In short, the Streamlined Procedures Act would radically, radically increase the number of executions in the United States. It would practically eliminate federal habeas review in both death penalty and non-death penalty cases. It would apply retroactively to pending cases. Lawyers say it would, in essence, overturn dozens of U.S. Supreme Court cases. One lawyer called it “breathtakingly meanspirited.”
Compared to this bill, the 1996 Anti-Terrorism and Effective Death Penalty Act practically looks like progressive legislation!

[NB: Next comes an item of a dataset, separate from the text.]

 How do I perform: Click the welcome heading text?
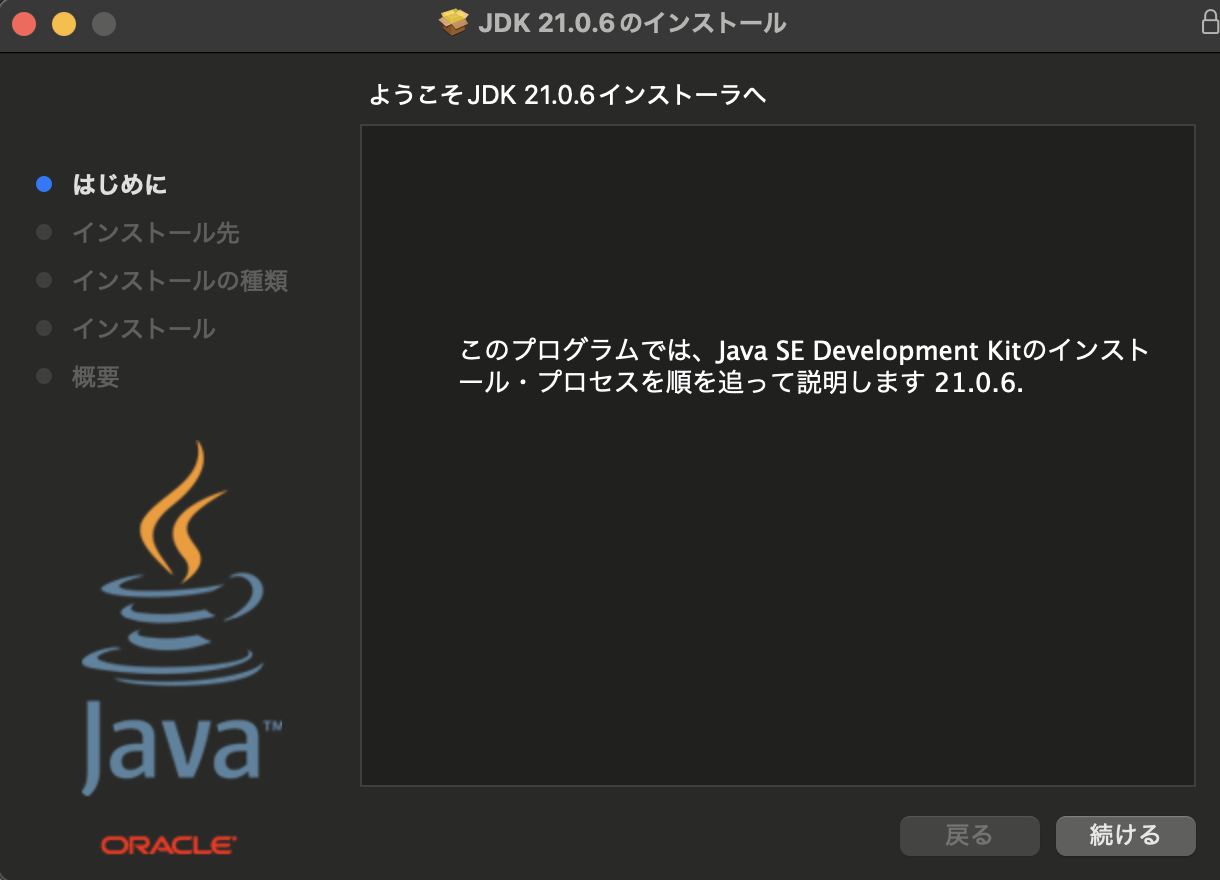click(567, 92)
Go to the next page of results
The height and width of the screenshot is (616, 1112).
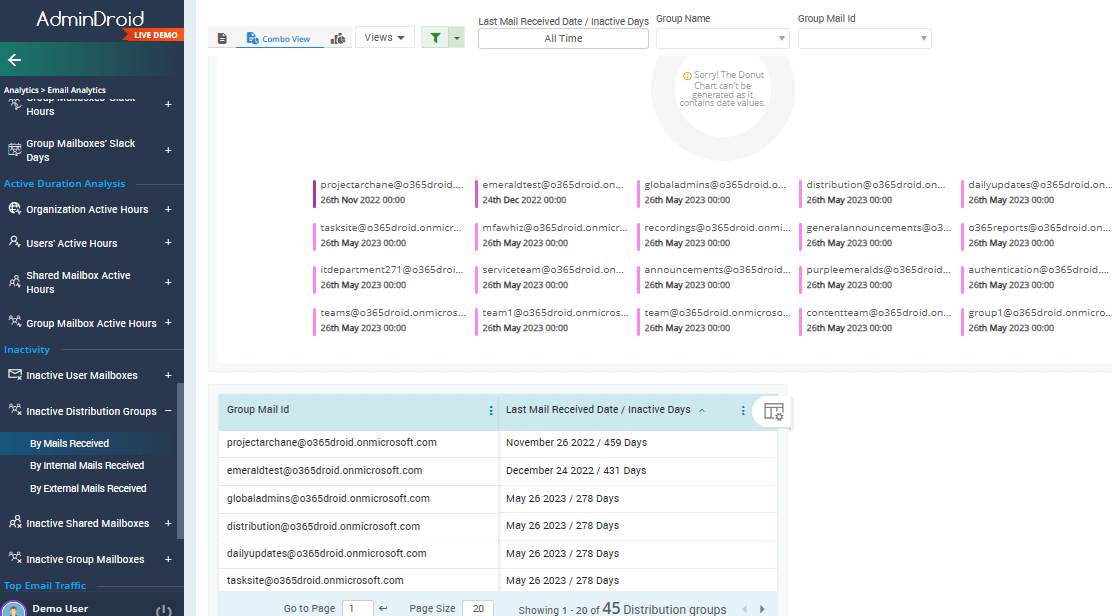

On Sunday, the Washington Post ran the following editorial opposing this measure:
Stop This Bill
CONGRESS HAS a novel response to the rash of prisoners over the past few years who have been exonerated of capital crimes after being tried and convicted: Keep similar cases out of court. Both chambers of the national legislature are quietly moving a particularly ugly piece of legislation designed to gut the legal means by which prisoners prove their innocence.
Habeas corpus is the age-old legal process by which federal courts review the legality of detentions. In the modern era, it has been the pivotal vehicle through which those on death row or serving long sentences in prison can challenge their state-court convictions. Congress in 1996 rolled back habeas review considerably; federal courts have similarly shown greater deference -- often too much deference -- to flawed state proceedings. But the so-called Streamlined Procedures Act of 2005 takes the evisceration of habeas review, particularly in capital cases, to a whole new level. It should not become law.
For a great many capital cases, the bill would eliminate federal review entirely. Federal courts would be unable to review almost all capital convictions from states certified by the Justice Department as providing competent counsel to convicts to challenge their convictions under state procedures. Although the bill, versions of which differ slightly between the chambers, provides a purported exception for cases in which new evidence completely undermines a conviction, this is drawn so narrowly that it is likely to be useless -- even in identifying cases of actual innocence.
It gets worse. The bill, pushed by Rep. Daniel E. Lungren (R-Calif.) in the House and Jon Kyl (R-Ariz.) in the Senate, would impose onerous new procedural hurdles on inmates seeking federal review -- those, that is, whom it doesn't bar from court altogether. It would bar the courts from considering key issues raised by those cases and insulate most capital sentencing from federal scrutiny. It also would dictate arbitrary timetables for federal appeals courts to resolve habeas cases. This would be a dramatic change in federal law -- and entirely for the worse.
The legislation would be simply laughable, except that it has alarming momentum. A House subcommittee held a hearing recently, and the Senate Judiciary Committee is scheduled to hold one and then mark up the bill this week. Both Judiciary Committee chairmen surely know better. House Judiciary Chairman F. James Sensenbrenner Jr. (R-Wis.), after all, has fought for better funding and training for capital defense lawyers. And Senate Judiciary Chairman Arlen Specter (R-Pa.) has long opposed efforts to strip federal courts of jurisdiction over critical subjects. Neither has yet taken a public position on the bill. Each needs to take a careful look. It is no exaggeration to say that if this bill becomes law, it will consign innocent people to long-term incarceration or death.